Shudder always brings the goods, but they’ve outdone themselves with a seven-film collection of Italian horror maestro Mario Bava’s greatest hits.
This Mario Bava Collection spans nearly two decades of Bava’s career, highlighting some of his most iconic work from 1960’s Black Sunday, his first foray into Gothic horror, to his final horror film, 1977’s Shock. Some of these titles aren’t widely available across other streaming platforms. So, if for any reason you’re putting off catching these gems while Shudder has graciously put them all in one place, allow me to entice you to drop what you’re doing and get on that.
If you’re new to Bava, this collection is the perfect opportunity to dig deep into his wild, wonderful world that inspired many of our modern favorites.
If you’re unsure where to start, I’ve got you covered with a quick primer on the films in this collection: what each film is about and what makes them so damn good. Trust me when I say there’s something here for every horror fan.
Black Sunday (1960)
The Story: In 1630, Asa Vajda (Barbara Steele) and her boyfriend are executed for witchcraft, with Asa’s brother passing their sentence. As one might expect, Asa puts a curse on him and his descendants. Two centuries later, a couple of clumsy doctors happen upon Asa’s resting place and wake her up. She calls up her old flame to wreak some havoc on the present Vajda clan, including the sweet but troubled Katia (also Steele), who bears a striking resemblance to Asa. A struggle for Katia’s soul ensues, as Asa attempts to drain her innocent doppelgänger’s life force to restore herself to full power.

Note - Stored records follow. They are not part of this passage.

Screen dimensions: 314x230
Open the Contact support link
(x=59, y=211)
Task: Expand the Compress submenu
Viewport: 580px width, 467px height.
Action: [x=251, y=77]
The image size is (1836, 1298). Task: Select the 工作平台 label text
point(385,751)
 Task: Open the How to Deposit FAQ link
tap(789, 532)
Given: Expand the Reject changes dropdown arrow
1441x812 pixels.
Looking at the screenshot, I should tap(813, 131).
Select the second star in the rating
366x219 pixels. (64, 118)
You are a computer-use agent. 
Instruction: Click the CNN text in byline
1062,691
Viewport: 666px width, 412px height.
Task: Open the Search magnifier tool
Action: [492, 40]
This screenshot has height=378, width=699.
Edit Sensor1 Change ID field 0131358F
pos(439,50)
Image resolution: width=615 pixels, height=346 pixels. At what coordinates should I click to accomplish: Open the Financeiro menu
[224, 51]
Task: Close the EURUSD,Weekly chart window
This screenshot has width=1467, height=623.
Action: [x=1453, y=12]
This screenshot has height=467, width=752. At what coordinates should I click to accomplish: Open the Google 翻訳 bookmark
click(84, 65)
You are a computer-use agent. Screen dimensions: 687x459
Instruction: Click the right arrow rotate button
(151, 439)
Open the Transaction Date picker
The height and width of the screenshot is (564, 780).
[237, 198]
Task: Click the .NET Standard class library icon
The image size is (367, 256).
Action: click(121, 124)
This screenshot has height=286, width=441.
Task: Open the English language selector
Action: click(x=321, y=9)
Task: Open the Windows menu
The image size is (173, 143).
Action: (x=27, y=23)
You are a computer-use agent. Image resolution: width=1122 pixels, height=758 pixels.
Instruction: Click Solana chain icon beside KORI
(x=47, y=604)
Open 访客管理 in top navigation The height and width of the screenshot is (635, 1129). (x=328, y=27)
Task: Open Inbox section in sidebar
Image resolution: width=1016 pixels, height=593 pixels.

The Goods: Black Sunday is the pièce de résistance of Italian Gothic horror. It drips with atmosphere, from ruined castles to foggy bogs to underground crypts. To colorize this film would be blasphemous; the stunning black and white cinematography is an essential part of its being. The centerpiece that holds everything together is Barbara Steele, who is dazzling in her dual roles as Asa and Katia. The camera is in love with her, and you will be too. This film launched her career as Italy’s horror queen — a role she would soon tire of, but one that gave us such fantastic films as Nightmare Castle and The Long Hair of Death.
Black Sabbath (1963)
The Story: Bava’s sole venture into anthology horror, Black Sabbath features three separate tales, with an introduction by Boris Karloff. In “The Telephone,” a woman receives threatening phone calls from a man who seems to know her every movie. In “The Wurdulak,” a father (Karloff) returns home after slaying the titular Wurdulak (the vampire in Slavic folklore), but his family fears that he may have become the monster he set out to destroy. In “The Drop of Water,” a nurse steals a ring from the barely cold hand of a dead woman, who then shows up to get it back.
The Goods: First of all: yes, this is where Ozzy’s band got its name. Now that that’s out of the way, let’s talk about how genuinely unsettling each tale in this anthology is. “The Telephone” has some nice lesbian subtext and feels like the spiritual ancestor to later films that deal with telephone horror, like Black Christmas and When a Stranger Calls. “The Wurdulak” is the best and creepiest of the three segments. Boris Karloff brought his A game to both his role as a menacing family patriarch and the tongue-in-cheek framing sequences. He enjoyed working with Bava so much that he bragged about him to his buddies Christopher Lee and Vincent Price, both of whom would later work with the director.